'''

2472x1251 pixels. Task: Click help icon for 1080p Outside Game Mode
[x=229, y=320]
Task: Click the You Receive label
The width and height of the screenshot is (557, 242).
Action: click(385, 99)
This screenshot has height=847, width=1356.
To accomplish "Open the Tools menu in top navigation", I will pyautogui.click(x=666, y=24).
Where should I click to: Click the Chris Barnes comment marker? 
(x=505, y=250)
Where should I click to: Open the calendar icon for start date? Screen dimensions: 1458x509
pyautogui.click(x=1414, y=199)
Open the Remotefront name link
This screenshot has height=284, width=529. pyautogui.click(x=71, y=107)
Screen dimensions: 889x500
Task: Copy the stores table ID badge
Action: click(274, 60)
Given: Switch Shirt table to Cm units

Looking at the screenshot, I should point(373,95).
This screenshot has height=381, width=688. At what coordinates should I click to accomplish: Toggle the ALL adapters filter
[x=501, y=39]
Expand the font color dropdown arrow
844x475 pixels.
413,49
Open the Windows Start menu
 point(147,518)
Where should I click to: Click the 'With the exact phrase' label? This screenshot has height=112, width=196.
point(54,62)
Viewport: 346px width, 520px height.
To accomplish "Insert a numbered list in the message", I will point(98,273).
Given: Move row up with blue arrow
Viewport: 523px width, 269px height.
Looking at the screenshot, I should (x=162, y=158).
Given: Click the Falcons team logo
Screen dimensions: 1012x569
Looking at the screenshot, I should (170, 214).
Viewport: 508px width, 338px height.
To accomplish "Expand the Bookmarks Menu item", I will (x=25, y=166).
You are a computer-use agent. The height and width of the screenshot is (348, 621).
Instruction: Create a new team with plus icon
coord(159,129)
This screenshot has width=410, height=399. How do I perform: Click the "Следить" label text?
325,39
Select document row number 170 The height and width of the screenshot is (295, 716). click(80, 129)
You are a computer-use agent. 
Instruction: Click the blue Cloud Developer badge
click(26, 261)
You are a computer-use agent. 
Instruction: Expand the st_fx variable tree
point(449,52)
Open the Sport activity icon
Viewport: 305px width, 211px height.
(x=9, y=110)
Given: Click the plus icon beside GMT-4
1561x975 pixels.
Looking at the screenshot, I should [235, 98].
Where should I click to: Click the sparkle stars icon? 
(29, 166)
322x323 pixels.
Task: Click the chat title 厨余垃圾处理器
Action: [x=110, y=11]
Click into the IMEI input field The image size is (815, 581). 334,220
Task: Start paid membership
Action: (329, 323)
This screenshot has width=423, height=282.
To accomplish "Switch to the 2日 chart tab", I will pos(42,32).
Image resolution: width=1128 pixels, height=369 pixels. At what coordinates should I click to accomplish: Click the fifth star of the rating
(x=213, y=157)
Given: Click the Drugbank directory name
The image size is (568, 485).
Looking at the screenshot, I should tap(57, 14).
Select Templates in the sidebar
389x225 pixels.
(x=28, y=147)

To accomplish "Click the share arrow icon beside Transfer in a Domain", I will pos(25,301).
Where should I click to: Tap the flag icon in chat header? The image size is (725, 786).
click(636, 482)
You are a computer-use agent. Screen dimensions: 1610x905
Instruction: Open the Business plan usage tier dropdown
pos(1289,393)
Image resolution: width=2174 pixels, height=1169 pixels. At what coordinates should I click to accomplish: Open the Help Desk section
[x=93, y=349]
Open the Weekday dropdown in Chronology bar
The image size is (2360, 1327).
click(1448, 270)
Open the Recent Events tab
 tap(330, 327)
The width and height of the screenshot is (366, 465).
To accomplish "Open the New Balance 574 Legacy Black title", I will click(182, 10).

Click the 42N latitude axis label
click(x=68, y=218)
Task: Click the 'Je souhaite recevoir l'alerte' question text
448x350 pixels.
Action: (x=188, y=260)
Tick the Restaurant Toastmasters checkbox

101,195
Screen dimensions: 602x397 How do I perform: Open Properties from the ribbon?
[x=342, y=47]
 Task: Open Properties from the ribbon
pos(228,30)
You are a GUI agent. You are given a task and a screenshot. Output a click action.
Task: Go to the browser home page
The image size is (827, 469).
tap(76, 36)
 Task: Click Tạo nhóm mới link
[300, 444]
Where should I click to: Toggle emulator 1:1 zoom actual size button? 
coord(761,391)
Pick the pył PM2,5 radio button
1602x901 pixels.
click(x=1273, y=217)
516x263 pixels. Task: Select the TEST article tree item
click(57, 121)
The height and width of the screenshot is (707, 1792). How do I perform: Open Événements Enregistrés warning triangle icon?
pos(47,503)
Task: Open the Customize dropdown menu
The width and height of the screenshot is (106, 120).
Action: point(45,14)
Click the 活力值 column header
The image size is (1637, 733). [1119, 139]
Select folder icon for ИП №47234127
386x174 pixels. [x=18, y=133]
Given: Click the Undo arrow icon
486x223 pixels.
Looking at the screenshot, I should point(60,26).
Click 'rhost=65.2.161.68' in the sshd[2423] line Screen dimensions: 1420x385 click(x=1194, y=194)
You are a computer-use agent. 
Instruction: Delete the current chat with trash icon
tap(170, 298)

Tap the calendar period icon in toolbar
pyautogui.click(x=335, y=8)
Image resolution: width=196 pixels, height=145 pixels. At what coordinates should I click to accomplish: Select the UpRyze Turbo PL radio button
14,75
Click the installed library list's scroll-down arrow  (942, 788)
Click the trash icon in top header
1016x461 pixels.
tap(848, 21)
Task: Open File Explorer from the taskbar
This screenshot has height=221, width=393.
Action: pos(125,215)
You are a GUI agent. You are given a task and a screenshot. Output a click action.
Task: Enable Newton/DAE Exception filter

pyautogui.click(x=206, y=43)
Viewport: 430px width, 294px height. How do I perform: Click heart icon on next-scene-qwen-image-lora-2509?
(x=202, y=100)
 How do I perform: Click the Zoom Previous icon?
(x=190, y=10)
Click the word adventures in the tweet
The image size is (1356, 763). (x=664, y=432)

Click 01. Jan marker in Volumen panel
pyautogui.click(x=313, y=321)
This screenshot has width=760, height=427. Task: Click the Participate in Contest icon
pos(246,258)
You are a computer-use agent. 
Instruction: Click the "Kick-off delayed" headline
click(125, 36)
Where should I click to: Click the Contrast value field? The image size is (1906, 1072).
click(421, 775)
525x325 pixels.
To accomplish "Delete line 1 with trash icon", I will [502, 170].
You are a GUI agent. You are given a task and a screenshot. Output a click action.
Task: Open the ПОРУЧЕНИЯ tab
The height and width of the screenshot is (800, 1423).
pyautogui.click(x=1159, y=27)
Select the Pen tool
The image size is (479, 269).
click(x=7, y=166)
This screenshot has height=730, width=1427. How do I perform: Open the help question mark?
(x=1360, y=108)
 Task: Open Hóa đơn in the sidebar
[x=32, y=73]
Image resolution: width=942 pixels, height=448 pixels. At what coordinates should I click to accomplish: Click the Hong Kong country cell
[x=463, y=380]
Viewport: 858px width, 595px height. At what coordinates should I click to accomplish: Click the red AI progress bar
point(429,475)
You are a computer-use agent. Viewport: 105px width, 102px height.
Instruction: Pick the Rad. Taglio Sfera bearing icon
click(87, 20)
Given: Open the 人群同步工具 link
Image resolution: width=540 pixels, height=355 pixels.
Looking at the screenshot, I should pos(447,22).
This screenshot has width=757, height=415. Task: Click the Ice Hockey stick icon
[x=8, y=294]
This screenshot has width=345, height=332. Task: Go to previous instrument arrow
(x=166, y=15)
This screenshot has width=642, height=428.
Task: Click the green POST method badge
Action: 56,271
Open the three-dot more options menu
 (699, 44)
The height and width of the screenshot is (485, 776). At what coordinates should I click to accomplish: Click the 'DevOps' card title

'''

# Task details
Format every line of the rows above as a numbered list, one line per item, and skip any blank lines.

# Reply
1. 2472x1251 pixels. Task: Click help icon for 1080p Outside Game Mode
2. [x=229, y=320]
3. Task: Click the You Receive label
4. The width and height of the screenshot is (557, 242).
5. Action: click(385, 99)
6. This screenshot has height=847, width=1356.
7. To accomplish "Open the Tools menu in top navigation", I will pyautogui.click(x=666, y=24).
8. Where should I click to: Click the Chris Barnes comment marker? 
9. (x=505, y=250)
10. Where should I click to: Open the calendar icon for start date? Screen dimensions: 1458x509
11. pyautogui.click(x=1414, y=199)
12. Open the Remotefront name link
13. This screenshot has height=284, width=529. pyautogui.click(x=71, y=107)
14. Screen dimensions: 889x500
15. Task: Copy the stores table ID badge
16. Action: click(274, 60)
17. Given: Switch Shirt table to Cm units
18. Looking at the screenshot, I should point(373,95).
19. This screenshot has height=381, width=688. At what coordinates should I click to accomplish: Toggle the ALL adapters filter
20. [x=501, y=39]
21. Expand the font color dropdown arrow
22. 844x475 pixels.
23. 413,49
24. Open the Windows Start menu
25.  point(147,518)
26. Where should I click to: Click the 'With the exact phrase' label? This screenshot has height=112, width=196.
27. point(54,62)
28. Viewport: 346px width, 520px height.
29. To accomplish "Insert a numbered list in the message", I will point(98,273).
30. Given: Move row up with blue arrow
31. Viewport: 523px width, 269px height.
32. Looking at the screenshot, I should (x=162, y=158).
33. Given: Click the Falcons team logo
34. Screen dimensions: 1012x569
35. Looking at the screenshot, I should (170, 214).
36. Viewport: 508px width, 338px height.
37. To accomplish "Expand the Bookmarks Menu item", I will (x=25, y=166).
38. You are a computer-use agent. The height and width of the screenshot is (348, 621).
39. Instruction: Create a new team with plus icon
40. coord(159,129)
41. This screenshot has width=410, height=399. How do I perform: Click the "Следить" label text?
42. 325,39
43. Select document row number 170 The height and width of the screenshot is (295, 716). click(80, 129)
44. You are a computer-use agent. 
45. Instruction: Click the blue Cloud Developer badge
46. click(26, 261)
47. You are a computer-use agent. 
48. Instruction: Expand the st_fx variable tree
49. point(449,52)
50. Open the Sport activity icon
51. Viewport: 305px width, 211px height.
52. (x=9, y=110)
53. Given: Click the plus icon beside GMT-4
54. 1561x975 pixels.
55. Looking at the screenshot, I should [235, 98].
56. Where should I click to: Click the sparkle stars icon? 
57. (29, 166)
58. 322x323 pixels.
59. Task: Click the chat title 厨余垃圾处理器
60. Action: [x=110, y=11]
61. Click into the IMEI input field The image size is (815, 581). 334,220
62. Task: Start paid membership
63. Action: (329, 323)
64. This screenshot has width=423, height=282.
65. To accomplish "Switch to the 2日 chart tab", I will pos(42,32).
66. Image resolution: width=1128 pixels, height=369 pixels. At what coordinates should I click to accomplish: Click the fifth star of the rating
67. (x=213, y=157)
68. Given: Click the Drugbank directory name
69. The image size is (568, 485).
70. Looking at the screenshot, I should tap(57, 14).
71. Select Templates in the sidebar
72. 389x225 pixels.
73. (x=28, y=147)
74. To accomplish "Click the share arrow icon beside Transfer in a Domain", I will pos(25,301).
75. Where should I click to: Tap the flag icon in chat header? The image size is (725, 786).
76. click(636, 482)
77. You are a computer-use agent. Screen dimensions: 1610x905
78. Instruction: Open the Business plan usage tier dropdown
79. pos(1289,393)
80. Image resolution: width=2174 pixels, height=1169 pixels. At what coordinates should I click to accomplish: Open the Help Desk section
81. [x=93, y=349]
82. Open the Weekday dropdown in Chronology bar
83. The image size is (2360, 1327).
84. click(1448, 270)
85. Open the Recent Events tab
86.  tap(330, 327)
87. The width and height of the screenshot is (366, 465).
88. To accomplish "Open the New Balance 574 Legacy Black title", I will click(182, 10).
89. Click the 42N latitude axis label
90. click(x=68, y=218)
91. Task: Click the 'Je souhaite recevoir l'alerte' question text
92. 448x350 pixels.
93. Action: (x=188, y=260)
94. Tick the Restaurant Toastmasters checkbox
95. 101,195
96. Screen dimensions: 602x397 How do I perform: Open Properties from the ribbon?
97. [x=342, y=47]
98.  Task: Open Properties from the ribbon
99. pos(228,30)
100. You are a GUI agent. You are given a task and a screenshot. Output a click action.
101. Task: Go to the browser home page
102. The image size is (827, 469).
103. tap(76, 36)
104.  Task: Click Tạo nhóm mới link
105. [300, 444]
106. Where should I click to: Toggle emulator 1:1 zoom actual size button? 
107. coord(761,391)
108. Pick the pył PM2,5 radio button
109. 1602x901 pixels.
110. click(x=1273, y=217)
111. 516x263 pixels. Task: Select the TEST article tree item
112. click(57, 121)
113. The height and width of the screenshot is (707, 1792). How do I perform: Open Événements Enregistrés warning triangle icon?
114. pos(47,503)
115. Task: Open the Customize dropdown menu
116. The width and height of the screenshot is (106, 120).
117. Action: point(45,14)
118. Click the 活力值 column header
119. The image size is (1637, 733). [1119, 139]
120. Select folder icon for ИП №47234127
121. 386x174 pixels. [x=18, y=133]
122. Given: Click the Undo arrow icon
123. 486x223 pixels.
124. Looking at the screenshot, I should point(60,26).
125. Click 'rhost=65.2.161.68' in the sshd[2423] line Screen dimensions: 1420x385 click(x=1194, y=194)
126. You are a computer-use agent. 
127. Instruction: Delete the current chat with trash icon
128. tap(170, 298)
129. Tap the calendar period icon in toolbar
130. pyautogui.click(x=335, y=8)
131. Image resolution: width=196 pixels, height=145 pixels. At what coordinates should I click to accomplish: Select the UpRyze Turbo PL radio button
132. 14,75
133. Click the installed library list's scroll-down arrow  (942, 788)
134. Click the trash icon in top header
135. 1016x461 pixels.
136. tap(848, 21)
137. Task: Open File Explorer from the taskbar
138. This screenshot has height=221, width=393.
139. Action: pos(125,215)
140. You are a GUI agent. You are given a task and a screenshot. Output a click action.
141. Task: Enable Newton/DAE Exception filter
142. pyautogui.click(x=206, y=43)
143. Viewport: 430px width, 294px height. How do I perform: Click heart icon on next-scene-qwen-image-lora-2509?
144. (x=202, y=100)
145.  How do I perform: Click the Zoom Previous icon?
146. (x=190, y=10)
147. Click the word adventures in the tweet
148. The image size is (1356, 763). (x=664, y=432)
149. Click 01. Jan marker in Volumen panel
150. pyautogui.click(x=313, y=321)
151. This screenshot has width=760, height=427. Task: Click the Participate in Contest icon
152. pos(246,258)
153. You are a computer-use agent. 
154. Instruction: Click the "Kick-off delayed" headline
155. click(125, 36)
156. Where should I click to: Click the Contrast value field? The image size is (1906, 1072).
157. click(421, 775)
158. 525x325 pixels.
159. To accomplish "Delete line 1 with trash icon", I will [502, 170].
160. You are a GUI agent. You are given a task and a screenshot. Output a click action.
161. Task: Open the ПОРУЧЕНИЯ tab
162. The height and width of the screenshot is (800, 1423).
163. pyautogui.click(x=1159, y=27)
164. Select the Pen tool
165. The image size is (479, 269).
166. click(x=7, y=166)
167. This screenshot has height=730, width=1427. How do I perform: Open the help question mark?
168. (x=1360, y=108)
169.  Task: Open Hóa đơn in the sidebar
170. [x=32, y=73]
171. Image resolution: width=942 pixels, height=448 pixels. At what coordinates should I click to accomplish: Click the Hong Kong country cell
172. [x=463, y=380]
173. Viewport: 858px width, 595px height. At what coordinates should I click to accomplish: Click the red AI progress bar
174. point(429,475)
175. You are a computer-use agent. Viewport: 105px width, 102px height.
176. Instruction: Pick the Rad. Taglio Sfera bearing icon
177. click(87, 20)
178. Given: Open the 人群同步工具 link
179. Image resolution: width=540 pixels, height=355 pixels.
180. Looking at the screenshot, I should pos(447,22).
181. This screenshot has width=757, height=415. Task: Click the Ice Hockey stick icon
182. [x=8, y=294]
183. This screenshot has width=345, height=332. Task: Go to previous instrument arrow
184. (x=166, y=15)
185. This screenshot has width=642, height=428.
186. Task: Click the green POST method badge
187. Action: 56,271
188. Open the three-dot more options menu
189.  (699, 44)
190. The height and width of the screenshot is (485, 776). At what coordinates should I click to accomplish: Click the 'DevOps' card title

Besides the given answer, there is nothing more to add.